When Brahma had created all the creatures, they became extremely old and numerous but did not die. There was no space between creatures at all, anywhere. The three worlds had no room to breathe, as if they had been tightly bound up. Then Brahma began to think about destroying it all, but he could not think of any reason to do this. From his anger, a fire came out of the nine openings of his body, and with that fire, Brahma burnt everything in all directions. The fire born of his anger burnt heaven and earth and the sky, and the universe with everything moving and still. All were burnt by the great blast of anger when Brahma became angry.
Then Shiva went to seek refuge with Brahma, hoping to help all living creatures. Brahma said to him, “What wish should I grant for you today? For I think you deserve a favour. I will do whatever will please you and will increase your thriving and growth.” Shiva said, “The creatures that you created are now everywhere being burnt by the fire of your great energy. Seeing them fills me with compassion. You should not get angry with them.”

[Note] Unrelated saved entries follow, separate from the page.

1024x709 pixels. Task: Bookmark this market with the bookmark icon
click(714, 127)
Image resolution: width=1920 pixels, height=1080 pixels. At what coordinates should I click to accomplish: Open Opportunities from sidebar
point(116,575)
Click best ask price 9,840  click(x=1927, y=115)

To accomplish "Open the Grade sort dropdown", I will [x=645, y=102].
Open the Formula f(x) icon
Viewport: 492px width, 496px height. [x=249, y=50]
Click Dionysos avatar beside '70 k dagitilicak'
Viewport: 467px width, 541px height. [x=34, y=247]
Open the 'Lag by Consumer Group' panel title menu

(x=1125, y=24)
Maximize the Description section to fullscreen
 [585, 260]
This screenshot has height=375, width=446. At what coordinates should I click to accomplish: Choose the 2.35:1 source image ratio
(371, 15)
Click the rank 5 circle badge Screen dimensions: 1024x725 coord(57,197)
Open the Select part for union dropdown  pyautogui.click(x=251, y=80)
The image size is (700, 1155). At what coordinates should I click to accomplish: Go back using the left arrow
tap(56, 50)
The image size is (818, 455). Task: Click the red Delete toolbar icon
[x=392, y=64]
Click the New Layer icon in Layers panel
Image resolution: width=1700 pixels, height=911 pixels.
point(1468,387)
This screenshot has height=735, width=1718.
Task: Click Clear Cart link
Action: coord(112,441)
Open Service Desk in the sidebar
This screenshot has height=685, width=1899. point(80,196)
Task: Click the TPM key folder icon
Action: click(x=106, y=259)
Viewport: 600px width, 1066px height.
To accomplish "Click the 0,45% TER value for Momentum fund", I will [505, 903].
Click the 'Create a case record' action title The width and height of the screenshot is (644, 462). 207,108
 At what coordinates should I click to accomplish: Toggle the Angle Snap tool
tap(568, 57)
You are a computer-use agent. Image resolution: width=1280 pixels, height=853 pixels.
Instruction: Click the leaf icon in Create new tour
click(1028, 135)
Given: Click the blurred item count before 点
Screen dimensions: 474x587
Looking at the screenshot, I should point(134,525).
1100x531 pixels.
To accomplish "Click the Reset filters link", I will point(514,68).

Brahma said, “I am not angry, nor is it my wish that these creatures should not exist. But I want to reabsorb all of this in order to lighten the earth. For this goddess Earth, tormented by her burden, and sinking into the waters because of it, has kept urging me to reabsorb them all. I have thought about this with my full intelligence, but I don’t understand how to reduce the number of those who have grown so numerous, and I’ve been overcome by anger.” Shiva said, “Be merciful about reabsorbing everything; do not get angry. Do not destroy all the creatures. All the ponds, and all the grasses, the things that move and the things that are still – all of that has been reduced to ashes, and the whole universe has been flooded. Have mercy, lord; this is the boon I beg. These creatures who have been destroyed will never come back again. Think, therefore, of some other method, out of your desire to do what is best for your creatures, so that all these living beings may return again. Be merciful! I beg you to let these creatures come back again.”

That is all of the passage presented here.